小説 川崎サイト

 

鴉天狗


「夜の物が出る」
「何か香の物みたいですなあ」
「香の物?」
「漬け物ですよ」
「まあ、夜の香りに近いかもしれん」
「その夜の物が何か」
「最近出るようなので、それを伐ってもらいたい」
「夜の物征伐ですか」
「夜の物は伐つに限る」
「誰なのですか」
「妖怪変化に決まっておる」
「どのようなものが出るのですかな」
「大きな鳥のような姿をしておる。翼のある人」
「巨鳥ですなあ」
「黒い」
「その大きさで飛ぶのは大変でしょ」
「高いところから飛び降りる程度と聞いている」
「飛び上がれますか」
「さあ、そこまでは知らん」
「では退治しやすい」
「頼みましたぞ」
 その僧侶は薙刀を持ち、目立たないよう提灯も使わず城下へ出た。この深夜、外に出ている者は一人もいない。
 僧侶姿で薙刀、それは武蔵坊弁慶だ。
 そして橋の上で夜の物と出合った。まるで待ち合わせでもしていたかのように。
「おまえはどうして夜の物と呼ばれておる」
「そのようなことは知らぬ」
「何々鳥とか呼ばれた方がいいのではないか」
「そう呼ばれていたこともある」
「何鳥だ」
「鴉天狗」
「ほう、すると、拙僧と同じ種類」
「まあな」
「しかし、羽が生えておるが、それは付けたのか」
「違う」
「それは珍しい」
「元を正せば遠い南方の悪魔」
「ほう」
「夜を支配する者」
「それで、夜の者か」
「そうじゃ」
「悪いが征伐」
 僧侶は薙刀で横へ払うと、当然のことながら夜の者は上へと羽ばたき、欄干に止まった。
「飛べるのか」
「飛べぬのならこんな羽は無用」
 僧侶は欄干に立つ夜の者を薙刀で突いた。
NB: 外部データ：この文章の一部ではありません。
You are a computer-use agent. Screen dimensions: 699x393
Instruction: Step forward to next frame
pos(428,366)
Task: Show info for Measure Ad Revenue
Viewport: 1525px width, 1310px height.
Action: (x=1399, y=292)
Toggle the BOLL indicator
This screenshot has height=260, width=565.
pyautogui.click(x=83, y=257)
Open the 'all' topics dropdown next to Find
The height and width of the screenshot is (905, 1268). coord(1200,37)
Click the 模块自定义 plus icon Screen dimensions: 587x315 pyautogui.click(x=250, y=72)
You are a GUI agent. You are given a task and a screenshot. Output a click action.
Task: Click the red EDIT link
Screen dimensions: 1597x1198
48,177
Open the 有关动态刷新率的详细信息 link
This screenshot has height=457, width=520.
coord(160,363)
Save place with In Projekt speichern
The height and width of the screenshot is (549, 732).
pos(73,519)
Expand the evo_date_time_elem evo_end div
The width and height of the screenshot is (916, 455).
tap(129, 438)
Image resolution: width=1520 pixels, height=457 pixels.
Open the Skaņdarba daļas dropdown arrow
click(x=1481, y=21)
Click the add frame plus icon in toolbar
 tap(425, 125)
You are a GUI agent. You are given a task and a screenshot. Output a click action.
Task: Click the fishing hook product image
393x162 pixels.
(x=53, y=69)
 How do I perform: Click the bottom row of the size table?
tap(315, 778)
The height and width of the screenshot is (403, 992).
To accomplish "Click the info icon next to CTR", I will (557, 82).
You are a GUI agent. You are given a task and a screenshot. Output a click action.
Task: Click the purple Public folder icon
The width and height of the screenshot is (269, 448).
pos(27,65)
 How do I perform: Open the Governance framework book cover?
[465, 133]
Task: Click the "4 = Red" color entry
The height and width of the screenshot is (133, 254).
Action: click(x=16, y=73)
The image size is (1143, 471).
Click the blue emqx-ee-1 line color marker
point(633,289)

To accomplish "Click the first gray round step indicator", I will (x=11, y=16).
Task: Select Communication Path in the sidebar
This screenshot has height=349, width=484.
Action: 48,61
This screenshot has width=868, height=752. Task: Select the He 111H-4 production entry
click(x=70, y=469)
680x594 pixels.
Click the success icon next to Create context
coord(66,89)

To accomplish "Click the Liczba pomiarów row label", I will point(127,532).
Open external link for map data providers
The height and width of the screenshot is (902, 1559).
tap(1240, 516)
不安定なところに止まっているので、逃げようがなく、そのまま川に落ちかかったが、そこは鴉天狗、ふわっと川面すれすれに飛び去った。
 僧侶は寺に引き上げた。
「逃がしました」
「そうか、夜の者に出合ったのじゃな」
「強い相手ではありませんでした。防戦一方で、逃げるだけ」
「そうか。やはり夜の者がいたのじゃ」
「いましたとも」
 この城下、その夜は真の闇。月も星もない。明かりもなく、よく戦えたもの。それなのに川面を飛ぶ夜の者をしっかりと見ている。